# Texte à lire:
Fleshpress - Pillars
Chronique
Fleshpress Pillars
Il y a le sludge que tous connaissent ou devraient connaitre, celui de Grief, Eyehategod, Fistula, Grief, Buzzoven ou Grief, celui qui ne se situe pas tant dans les caniveaux de quelconque rue où s’échangent des seringues servant l’augmentation de son C.V. chapitre M.S.T. que la partie basse du cerveau humain, le bulbe rachidien, cet endroit contrôlant les fibres motrices du corps qu’il découpe une à une pour nous laisser vaguement mammifères, haletants, suants, mollusquants. Il y a ce sludge-là.
Et il y a le sludge de Fleshpress, qui est autre. Un sludge que peu fréquentent (Bizarrement, et malgré la présence de Mikko Aspa à la batterie, la musique des Finlandais reste une affaire d’initié) mais dont le monde sera bientôt informé comme on l’est lors d’une épidémie taille globale : atteint avant de savoir, relevant les symptômes avant d’apprendre la maladie. Ho ! On a bien eu des signes avant-coureurs, Burning Witch, Iron Monkey et sa sclérose posée par plaques, ces étirements Monarch-iens où l’eau se dilate par la force des amplis causant progressivement inondation puis noyade parmi des sirènes en plein sabbat aquatique… Des tests préliminaires en vérité puisque Pillars, lui, ne figure ni onirise mais réalise en attaquant par l’air, qu’il rend voluptueux par l’allongement de titres et une basse aux lignes volantes, douces et pourtant concrètes, venimeuses, sans avoir à jouer fort pour nouer, son garrot provenant de molécules de synthèse vouées à l’infiltration terroriste : ici, la réfrigération du black metal qui conserve les bactéries dans leur pure forme par une voix qu’on qualifierait de proche de l’aphonie si celle-ci évoquait encore quelque chose d’humain et non un vent piquant l’oreille ; là, le sludge phagocytaire qui mange, avale le système immunitaire de son rictus d’éboueur fou ; enfin, l’ambiant qui vacille de bacilles, Koch tournant de l’œil sur de lentes montées usant de mélodies plutôt que volumes, acculant par l’extension de motifs jusqu’à leurs mutations où le front ruisselle et les yeux fixent, transe fébrile des effervescences ne naissant pas de chaleurs de cagnard mais de frissons langoureux laissant affaibli.

Données recueillies
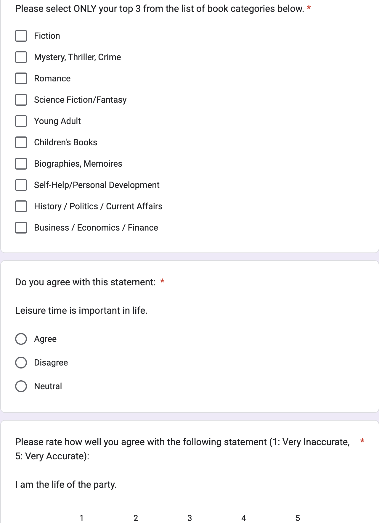Viewport: 379px width, 523px height.
Task: Click rating scale number 1
Action: (x=81, y=518)
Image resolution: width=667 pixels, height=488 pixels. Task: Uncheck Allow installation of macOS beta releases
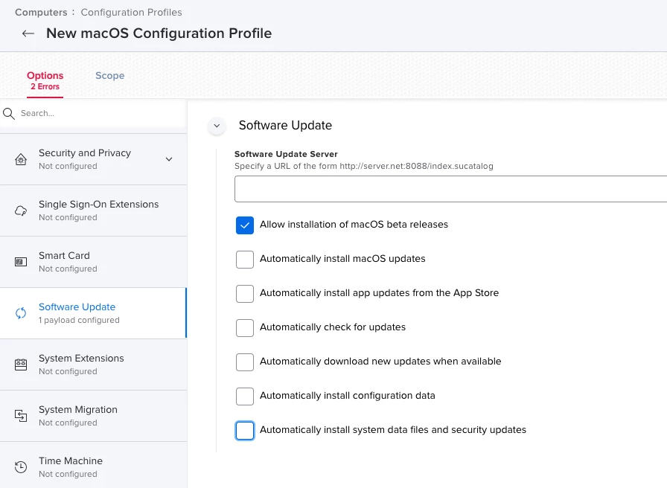(x=245, y=225)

# À faire:
1. Dans la chronique, relevez les groupes nommés après « celui de » dans la phrase commençant par « Il y a le sludge que tous connaissent ». Citez chacun une seule fois.
2. Reproduisez à l'identique le passage de la chronique qui va de « Fleshpress - Pillars » jusqu'à « a ce sludge-là. ».
3. Poursuivez la chronique à la suite de sa dernière phrase.

# Réponses par consigne:
1. Grief, Eyehategod, Fistula, Buzzoven

2.
Fleshpress - Pillars
Chronique
Fleshpress Pillars
Il y a le sludge que tous connaissent ou devraient connaitre, celui de Grief, Eyehategod, Fistula, Grief, Buzzoven ou Grief, celui qui ne se situe pas tant dans les caniveaux de quelconque rue où s’échangent des seringues servant l’augmentation de son C.V. chapitre M.S.T. que la partie basse du cerveau humain, le bulbe rachidien, cet endroit contrôlant les fibres motrices du corps qu’il découpe une à une pour nous laisser vaguement mammifères, haletants, suants, mollusquants. Il y a ce sludge-là.

3.
Ho (bis) ! On a bien tiqué sur des évènements communs à tous bien qu’intérieurs, cocasses puis bizarres, trop pour qu’on explique encore aujourd’hui leur présence : cette hypnose qui manque aux autres œuvres de Fleshpress et explose ici, exponentielle au point de laisser figé (littéralement, et ça n’arrive d’habitude jamais le temps d’un disque complet – alors quand en plus celui-ci dure un peu moins d’une heure vingt, vous imaginez le pouvoir de paralysie…) ; cette guerre mentale ; ces résistances qui lâchent ; cette relation nouvelle à l’oxygène, qui ne se respire plus mais s’invite en nous ; cette toux profonde dont on ne s’inquiète pas tant on exulte à éructer malgré cette peau qui blêmit… Et la faim et la fièvre et l’estomac qui grimpent, la voracité devenant le signe distinctif d’une humanité convertie au Terne, attachée à dépecer des victimes néandertaliennes par l’attaque de mains blanches sans veines apparentes, grattouillant avec l’attention et la légèreté des araignées les tôles d’acier cachant les apeurés jusqu’à ce que l’espace vibre, qu’augmente la propagation et se créé la pandémie.
« On n’en ressort pas indemne » en somme, ou plutôt plonge à pieds joints dans le bonheur de ne plus exister autrement que par le primaire poussé à son plus haut niveau d’esthétique, la même guidant le Deathspell Omega de Fas (présentée sur Pillars dans une version au repos et autrement plus lubrique car dégagée de religiosité) ainsi que l’album généralement incompris d’Unearthly Trance, V (présentée ici dans une version polaire et tout aussi vicieuse). Entre nous, voilà une belle trithérapie.